* **PROVIDED TEXT**
= Beginning of Section =
Professor Satoshi Okada, Graduate School of Biomedical and Health Sciences, Hiroshima University
Provided by Hiroshima University

A path to curative treatment for rare genetic diseases: Correcting aberrant splicing with high-performance nucleic acids

In recent years, splice-switching oligonucleotides (SSOs)-nucleic acid drugs that regulate gene expression-have been brought to clinical use and are demonstrating groundbreaking therapeutic effects for diseases that were previously difficult to treat. Through our research, we have developed novel high-performance SSOs that enable potent and sustained splicing control in the liver by combining a highly efficient hepatocyte delivery technology (GalNAc modification) with a chemically modified nucleic acid technology (ENA) that offers high binding affinity for complementary RNA and excellent in vivo stability. Under the Research and Development Program for Innovative Biologics, we are applying this technology to the predominant Japanese mutation in glycogen storage disease type Ia (GSDIa).

GSDIa is an inborn error of metabolism caused by loss-of-function mutations in the G6PC gene, which encodes glucose-6-phosphatase (G6Pase), the enzyme that converts glycogen to glucose in the liver. The disease is characterized by hepatomegaly due to glycogen accumulation in the liver and hypoglycemia caused by decreased blood glucose levels. Hepatomegaly appears in early childhood and may progress to liver cancer in the future, making early and appropriate management important, yet no effective treatment currently exists. Hypoglycemia is particularly prone to becoming severe in infancy and early childhood and carries the risk of causing central nervous system damage. A strict dietary regimen centered on frequent intake of high-carbohydrate foods is the standard of care. However, this treatment places a heavy physical and psychological burden on patients and their families, and it is difficult to completely prevent hypoglycemic episodes, even with strict management. Moreover, many of the secondary metabolic disorders and hepatic lesions caused by hypoglycemia remain inadequately controlled, and there is a strong demand for the development of a curative treatment.
= End of Section =
* **PROVIDED DATA**
= Beginning of Section =
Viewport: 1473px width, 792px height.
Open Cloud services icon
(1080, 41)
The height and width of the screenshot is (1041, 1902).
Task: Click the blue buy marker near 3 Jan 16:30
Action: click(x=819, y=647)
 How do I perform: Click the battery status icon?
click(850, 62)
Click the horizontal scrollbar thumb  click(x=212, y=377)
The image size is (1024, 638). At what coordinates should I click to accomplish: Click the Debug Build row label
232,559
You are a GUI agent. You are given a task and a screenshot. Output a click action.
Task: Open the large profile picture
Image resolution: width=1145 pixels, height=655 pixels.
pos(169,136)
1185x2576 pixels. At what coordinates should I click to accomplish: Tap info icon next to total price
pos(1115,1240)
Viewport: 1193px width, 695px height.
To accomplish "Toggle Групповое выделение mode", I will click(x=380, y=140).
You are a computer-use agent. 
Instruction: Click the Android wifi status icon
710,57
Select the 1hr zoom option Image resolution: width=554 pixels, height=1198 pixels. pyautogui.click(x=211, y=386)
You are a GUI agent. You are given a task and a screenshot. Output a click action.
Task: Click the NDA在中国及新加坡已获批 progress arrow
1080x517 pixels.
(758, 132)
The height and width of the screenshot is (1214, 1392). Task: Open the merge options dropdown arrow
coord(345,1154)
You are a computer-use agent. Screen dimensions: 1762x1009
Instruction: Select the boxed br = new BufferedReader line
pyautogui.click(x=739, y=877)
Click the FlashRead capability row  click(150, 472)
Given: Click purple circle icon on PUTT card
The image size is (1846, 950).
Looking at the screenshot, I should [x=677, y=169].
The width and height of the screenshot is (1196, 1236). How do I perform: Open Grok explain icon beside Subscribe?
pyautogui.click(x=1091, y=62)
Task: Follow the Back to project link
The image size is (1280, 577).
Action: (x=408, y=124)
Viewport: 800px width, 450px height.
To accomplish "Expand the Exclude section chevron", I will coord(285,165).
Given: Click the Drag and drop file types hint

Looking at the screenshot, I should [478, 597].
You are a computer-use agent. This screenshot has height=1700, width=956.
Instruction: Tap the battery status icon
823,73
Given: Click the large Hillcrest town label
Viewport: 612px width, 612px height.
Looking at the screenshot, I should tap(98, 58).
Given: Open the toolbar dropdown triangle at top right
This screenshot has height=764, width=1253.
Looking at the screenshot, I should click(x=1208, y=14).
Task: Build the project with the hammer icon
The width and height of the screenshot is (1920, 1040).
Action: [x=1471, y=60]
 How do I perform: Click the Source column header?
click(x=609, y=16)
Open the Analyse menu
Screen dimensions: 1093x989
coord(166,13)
= End of Section =
Resume the piece on splice-switching oligonucleotides for glycogen storage disease type Ia, picking up after its final sentence.

GSDIa follows an autosomal recessive inheritance pattern and, with a prevalence of approximately 1 in 100,000 people in Japan, is classified as a rare metabolic disease and designated as an intractable disease. The disease has race-specific predominant mutations; in East Asia, the G6PC gene c.648G>T variant is the most prevalent (allele frequency in affected individuals: 91% in Japanese, 75% in Koreans, and 54% in Chinese). This variant causes aberrant splicing and leads to the loss of G6Pase activity. We are working on this program with the belief that correcting this splicing abnormality using our novel high-performance SSOs can make a curative treatment for GSDIa a reality.

In our research to date using a proprietary GSDIa model mouse (c.648G>T knock-in mouse), we have identified a promising SSO that shows marked therapeutic efficacy and raises no serious safety concerns in up to three months of administration (Ito K, et al., J Clin Invest., 2023). Under this program, we aim to develop this SSO as a breakthrough new drug for GSDIa by completing the preclinical studies required for a Phase I/II repeat-dose clinical trial in pediatric patients and advancing to the clinical trial stage. The preclinical studies required for a Phase I/II single-dose trial in adult patients have already been completed. We will now proceed with investigational drug manufacturing, juvenile mouse studies, reproductive toxicity studies, long-term toxicity studies, and the drafting of the clinical trial protocol. Through this program, we aim to verify the clinical efficacy and safety of this technology and, by out-licensing to industry, pursue the commercialization of an innovative therapeutic for GSDIa, a disease for which no curative treatment currently exists.

An overview of the research findings
Provided by Hiroshima University

This article has been translated by JST with permission from The Science News Ltd. (https://sci-news.co.jp/). Unauthorized reproduction of the article and photographs is prohibited.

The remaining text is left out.